Early-life perfluorooctanoic acid exposure disrupts the function of dopamine transporter protein with glycosylation changes implicating the links between decreased dopamine levels and disruptive behaviors in larval zebrafish

Abstract

Exposure to perfluorooctanoic acid (PFOA) during early embryonic development is associated with the increased risk of developmental neurotoxicity and neurobehavioral disorders in children. In our previous study, we demonstrated that exposure to PFOA affected locomotor activity and disrupted dopamine-related gene expression in zebrafish larvae. Consequently, we continue to study the dopaminergic system with a focus on dopamine levels and dopamine's effect on behaviors in relation to PFOA exposure. In the present study, we found a decrease in dopamine levels in larval zebrafish. We studied the dopamine transporter (DAT) protein, which is responsible for regulating dopamine levels through the reuptake of dopamine in neuronal cells. We demonstrated that exposure to PFOA disrupted the glycosylation process of DAT, inhibited its uptake function, and induced endoplasmic reticulum (ER) stress in dopaminergic cells.

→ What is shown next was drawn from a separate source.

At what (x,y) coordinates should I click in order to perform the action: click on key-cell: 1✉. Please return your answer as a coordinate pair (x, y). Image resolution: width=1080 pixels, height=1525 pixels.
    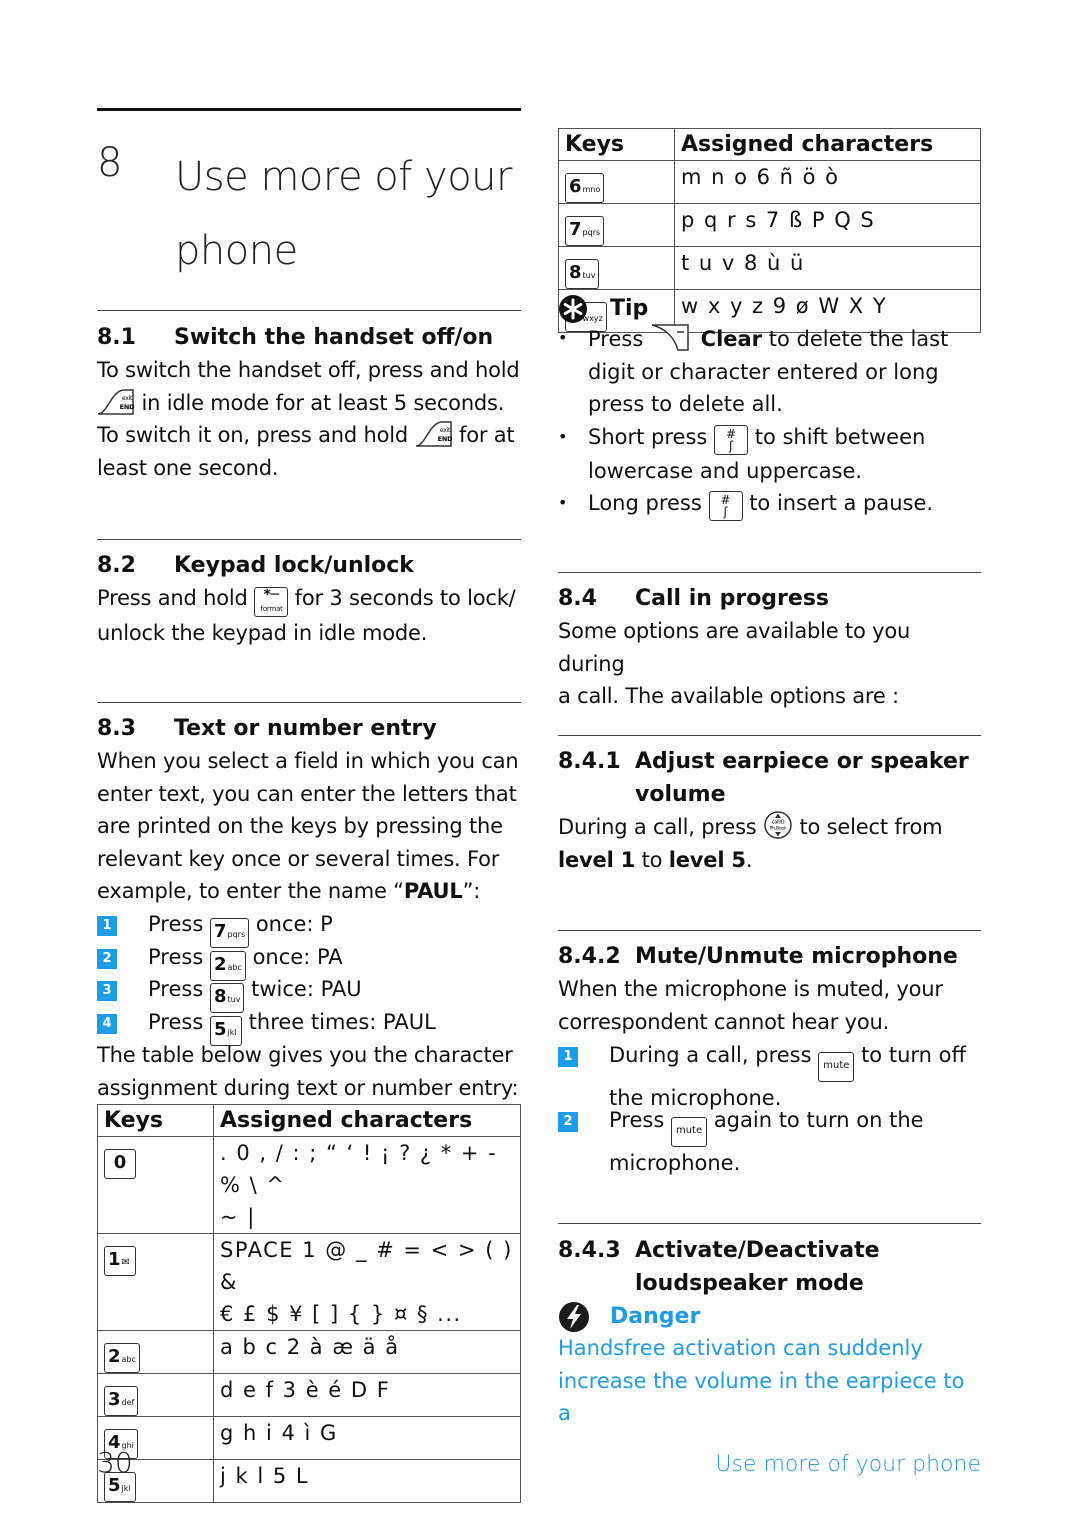
    Looking at the image, I should click on (156, 1282).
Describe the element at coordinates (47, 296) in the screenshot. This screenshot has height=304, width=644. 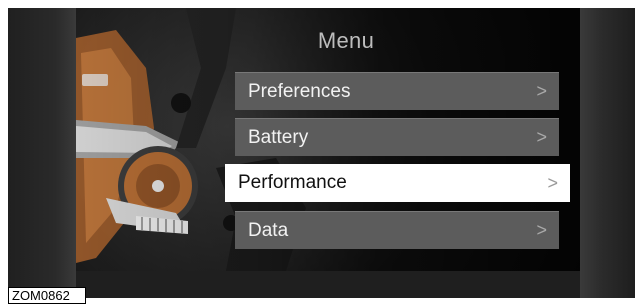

Besides, we conducted a light-dark preference test on larval zebrafish and observed anxiety/depressive-like behavioral changes following exposure to PFOA. Dopamine is one of the most prominent neurotransmitters that significantly influences human behavior, with low dopamine levels being associated with impairments such as anxiety and depression. The anxiety-like response in zebrafish larvae exposure to PFOA implies the link with the reduced dopamine levels. Taken together, we can deduce that glycosylation changes in DAT lead to dysfunction of DAT to regulate dopamine levels, which in turn alters behavior in larval zebrafish. Therefore, alternation in dopamine levels may play a pivotal role in the development of anxiety/depressive-like behavioral changes induced by PFOA.